[Excerpted data]

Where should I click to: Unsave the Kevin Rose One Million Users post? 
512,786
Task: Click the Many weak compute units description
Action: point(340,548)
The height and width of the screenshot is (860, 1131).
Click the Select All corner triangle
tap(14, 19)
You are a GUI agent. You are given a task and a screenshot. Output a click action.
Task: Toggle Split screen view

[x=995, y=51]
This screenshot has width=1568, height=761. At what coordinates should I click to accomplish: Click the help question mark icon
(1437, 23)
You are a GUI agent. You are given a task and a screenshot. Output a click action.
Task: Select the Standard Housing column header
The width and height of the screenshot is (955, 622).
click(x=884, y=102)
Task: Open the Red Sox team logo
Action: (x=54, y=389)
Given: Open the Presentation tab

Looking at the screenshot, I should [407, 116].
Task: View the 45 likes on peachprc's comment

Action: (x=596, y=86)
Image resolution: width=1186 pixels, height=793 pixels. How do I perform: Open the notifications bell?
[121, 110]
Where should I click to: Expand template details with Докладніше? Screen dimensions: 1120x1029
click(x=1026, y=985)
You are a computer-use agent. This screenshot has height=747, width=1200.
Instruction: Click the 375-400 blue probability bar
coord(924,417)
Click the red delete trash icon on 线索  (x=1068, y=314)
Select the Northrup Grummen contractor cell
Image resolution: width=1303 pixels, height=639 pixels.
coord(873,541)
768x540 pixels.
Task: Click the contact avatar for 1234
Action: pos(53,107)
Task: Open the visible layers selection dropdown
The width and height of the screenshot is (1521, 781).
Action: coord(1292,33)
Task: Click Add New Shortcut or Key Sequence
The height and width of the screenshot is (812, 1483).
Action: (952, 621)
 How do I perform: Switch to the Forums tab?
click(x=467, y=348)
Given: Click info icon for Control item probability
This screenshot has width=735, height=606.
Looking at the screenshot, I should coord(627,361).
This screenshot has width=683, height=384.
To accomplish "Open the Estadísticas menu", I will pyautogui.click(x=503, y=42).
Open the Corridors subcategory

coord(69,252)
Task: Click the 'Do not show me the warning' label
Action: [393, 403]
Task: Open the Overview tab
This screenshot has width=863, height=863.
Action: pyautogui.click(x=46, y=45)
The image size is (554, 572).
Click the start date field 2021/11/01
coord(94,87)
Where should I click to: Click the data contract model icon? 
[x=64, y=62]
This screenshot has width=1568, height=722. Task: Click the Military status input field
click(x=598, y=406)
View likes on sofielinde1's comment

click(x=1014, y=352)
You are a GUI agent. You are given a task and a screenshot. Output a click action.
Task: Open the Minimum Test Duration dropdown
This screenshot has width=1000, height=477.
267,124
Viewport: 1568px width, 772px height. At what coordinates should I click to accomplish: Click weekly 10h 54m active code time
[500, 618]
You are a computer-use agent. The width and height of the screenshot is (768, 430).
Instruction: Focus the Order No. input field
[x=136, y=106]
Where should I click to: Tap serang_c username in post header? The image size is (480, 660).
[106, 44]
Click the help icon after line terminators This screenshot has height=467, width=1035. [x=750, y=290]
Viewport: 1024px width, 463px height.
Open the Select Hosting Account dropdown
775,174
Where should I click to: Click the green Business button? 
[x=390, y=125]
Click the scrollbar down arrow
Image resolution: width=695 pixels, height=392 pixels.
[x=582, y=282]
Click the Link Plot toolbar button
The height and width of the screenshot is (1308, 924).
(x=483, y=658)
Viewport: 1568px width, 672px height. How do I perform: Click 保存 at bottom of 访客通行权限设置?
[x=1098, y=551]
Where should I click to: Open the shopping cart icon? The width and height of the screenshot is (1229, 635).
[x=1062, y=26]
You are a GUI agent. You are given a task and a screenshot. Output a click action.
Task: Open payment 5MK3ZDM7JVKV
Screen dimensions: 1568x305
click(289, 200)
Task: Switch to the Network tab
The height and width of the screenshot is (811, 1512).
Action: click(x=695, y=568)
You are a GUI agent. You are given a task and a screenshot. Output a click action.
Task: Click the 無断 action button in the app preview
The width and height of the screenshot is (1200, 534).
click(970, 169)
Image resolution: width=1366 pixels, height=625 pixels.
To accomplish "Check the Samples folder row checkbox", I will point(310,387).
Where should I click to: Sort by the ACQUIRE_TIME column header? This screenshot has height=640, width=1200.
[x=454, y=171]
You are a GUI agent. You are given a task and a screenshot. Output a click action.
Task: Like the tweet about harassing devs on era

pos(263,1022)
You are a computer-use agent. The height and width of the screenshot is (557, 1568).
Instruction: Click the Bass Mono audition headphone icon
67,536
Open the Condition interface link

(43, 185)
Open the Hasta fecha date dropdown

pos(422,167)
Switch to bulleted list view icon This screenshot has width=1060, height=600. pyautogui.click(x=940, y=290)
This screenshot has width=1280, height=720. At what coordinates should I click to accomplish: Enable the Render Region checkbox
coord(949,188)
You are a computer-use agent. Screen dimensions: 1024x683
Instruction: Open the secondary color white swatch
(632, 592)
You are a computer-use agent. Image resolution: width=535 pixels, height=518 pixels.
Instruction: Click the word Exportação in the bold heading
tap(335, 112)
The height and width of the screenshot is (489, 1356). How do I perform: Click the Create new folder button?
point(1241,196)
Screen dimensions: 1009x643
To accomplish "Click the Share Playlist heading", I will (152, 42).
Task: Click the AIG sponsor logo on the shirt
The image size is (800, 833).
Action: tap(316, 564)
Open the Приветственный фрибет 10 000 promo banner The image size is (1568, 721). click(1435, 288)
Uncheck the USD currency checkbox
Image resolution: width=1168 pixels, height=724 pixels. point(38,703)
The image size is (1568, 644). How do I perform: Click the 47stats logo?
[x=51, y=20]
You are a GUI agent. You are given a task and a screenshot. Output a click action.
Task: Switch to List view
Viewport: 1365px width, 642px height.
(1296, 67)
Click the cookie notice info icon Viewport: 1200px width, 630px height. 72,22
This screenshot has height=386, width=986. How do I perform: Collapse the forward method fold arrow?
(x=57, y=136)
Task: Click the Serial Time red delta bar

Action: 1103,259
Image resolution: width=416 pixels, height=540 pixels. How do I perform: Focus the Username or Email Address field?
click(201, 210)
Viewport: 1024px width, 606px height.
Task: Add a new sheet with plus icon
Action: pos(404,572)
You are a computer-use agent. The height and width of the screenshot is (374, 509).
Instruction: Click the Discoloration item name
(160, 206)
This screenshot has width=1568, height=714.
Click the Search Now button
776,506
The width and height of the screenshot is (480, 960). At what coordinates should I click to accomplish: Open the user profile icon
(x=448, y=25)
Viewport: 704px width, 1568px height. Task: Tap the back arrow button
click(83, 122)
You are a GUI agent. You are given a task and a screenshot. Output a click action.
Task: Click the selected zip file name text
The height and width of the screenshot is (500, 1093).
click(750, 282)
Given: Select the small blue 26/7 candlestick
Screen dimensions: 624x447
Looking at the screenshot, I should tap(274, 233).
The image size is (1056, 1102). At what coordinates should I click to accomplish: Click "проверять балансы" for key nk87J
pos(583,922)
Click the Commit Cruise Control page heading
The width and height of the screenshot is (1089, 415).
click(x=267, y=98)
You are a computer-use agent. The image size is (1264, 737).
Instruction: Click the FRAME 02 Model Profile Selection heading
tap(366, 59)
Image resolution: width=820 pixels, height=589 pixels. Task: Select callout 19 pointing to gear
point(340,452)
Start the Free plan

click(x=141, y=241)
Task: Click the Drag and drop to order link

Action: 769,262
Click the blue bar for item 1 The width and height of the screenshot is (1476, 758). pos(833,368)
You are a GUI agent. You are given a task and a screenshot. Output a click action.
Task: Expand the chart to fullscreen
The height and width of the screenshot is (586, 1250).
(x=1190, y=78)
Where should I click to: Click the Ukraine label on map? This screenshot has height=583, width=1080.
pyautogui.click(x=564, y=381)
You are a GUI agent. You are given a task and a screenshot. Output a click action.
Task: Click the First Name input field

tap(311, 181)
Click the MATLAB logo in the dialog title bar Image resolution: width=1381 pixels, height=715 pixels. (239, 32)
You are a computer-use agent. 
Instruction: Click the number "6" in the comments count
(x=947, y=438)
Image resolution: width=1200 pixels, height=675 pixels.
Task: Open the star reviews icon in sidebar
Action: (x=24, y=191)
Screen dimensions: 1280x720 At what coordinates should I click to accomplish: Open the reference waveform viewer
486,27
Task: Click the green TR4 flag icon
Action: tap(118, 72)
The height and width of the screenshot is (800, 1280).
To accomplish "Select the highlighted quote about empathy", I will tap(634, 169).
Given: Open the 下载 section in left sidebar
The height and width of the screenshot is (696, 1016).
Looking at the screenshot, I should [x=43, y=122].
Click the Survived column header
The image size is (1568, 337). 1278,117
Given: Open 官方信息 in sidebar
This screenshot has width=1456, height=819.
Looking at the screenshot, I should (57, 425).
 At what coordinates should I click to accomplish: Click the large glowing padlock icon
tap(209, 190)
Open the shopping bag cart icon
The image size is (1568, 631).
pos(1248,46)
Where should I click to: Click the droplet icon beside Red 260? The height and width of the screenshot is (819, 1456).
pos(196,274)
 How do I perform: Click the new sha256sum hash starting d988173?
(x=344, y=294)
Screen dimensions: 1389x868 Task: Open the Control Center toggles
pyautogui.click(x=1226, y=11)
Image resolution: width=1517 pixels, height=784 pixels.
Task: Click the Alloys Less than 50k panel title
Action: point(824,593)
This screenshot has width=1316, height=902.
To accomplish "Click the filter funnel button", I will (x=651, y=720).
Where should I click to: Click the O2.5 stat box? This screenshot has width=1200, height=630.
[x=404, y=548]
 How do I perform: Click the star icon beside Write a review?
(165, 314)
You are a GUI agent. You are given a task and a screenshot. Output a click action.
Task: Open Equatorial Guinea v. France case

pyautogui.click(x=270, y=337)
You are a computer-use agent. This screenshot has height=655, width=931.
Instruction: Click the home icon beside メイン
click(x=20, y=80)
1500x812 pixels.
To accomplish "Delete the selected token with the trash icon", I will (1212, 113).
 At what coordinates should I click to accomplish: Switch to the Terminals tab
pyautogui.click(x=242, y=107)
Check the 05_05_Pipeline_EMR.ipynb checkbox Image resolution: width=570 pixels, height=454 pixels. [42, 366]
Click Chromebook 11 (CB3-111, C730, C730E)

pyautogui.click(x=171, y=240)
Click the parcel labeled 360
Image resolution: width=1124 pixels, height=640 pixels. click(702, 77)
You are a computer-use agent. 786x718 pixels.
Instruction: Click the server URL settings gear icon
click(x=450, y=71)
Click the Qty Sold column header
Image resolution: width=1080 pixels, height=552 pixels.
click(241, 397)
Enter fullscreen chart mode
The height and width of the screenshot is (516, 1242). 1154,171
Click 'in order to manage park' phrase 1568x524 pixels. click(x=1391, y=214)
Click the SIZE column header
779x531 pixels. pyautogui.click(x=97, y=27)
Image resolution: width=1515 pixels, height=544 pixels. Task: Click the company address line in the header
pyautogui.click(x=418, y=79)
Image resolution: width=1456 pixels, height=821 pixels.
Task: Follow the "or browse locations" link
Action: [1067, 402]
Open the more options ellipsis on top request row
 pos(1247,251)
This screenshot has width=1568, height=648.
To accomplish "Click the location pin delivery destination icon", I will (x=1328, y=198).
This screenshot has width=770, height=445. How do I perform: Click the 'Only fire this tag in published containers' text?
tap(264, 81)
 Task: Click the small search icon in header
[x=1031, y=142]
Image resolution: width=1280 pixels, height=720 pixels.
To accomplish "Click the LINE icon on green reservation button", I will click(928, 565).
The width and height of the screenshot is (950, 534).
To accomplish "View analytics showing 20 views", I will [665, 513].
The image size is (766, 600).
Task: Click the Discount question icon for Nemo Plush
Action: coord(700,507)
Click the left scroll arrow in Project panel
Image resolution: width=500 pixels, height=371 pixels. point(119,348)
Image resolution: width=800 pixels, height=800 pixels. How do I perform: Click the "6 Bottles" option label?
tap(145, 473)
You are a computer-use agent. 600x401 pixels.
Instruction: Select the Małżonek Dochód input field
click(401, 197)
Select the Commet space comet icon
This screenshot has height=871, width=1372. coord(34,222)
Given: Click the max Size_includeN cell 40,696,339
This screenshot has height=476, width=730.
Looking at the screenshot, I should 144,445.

[/Excerpted data]

**Task details**. Looking at the entries above, count each line in which the word "selected" occurs, then give the total and nothing further.

**Written answer**. 2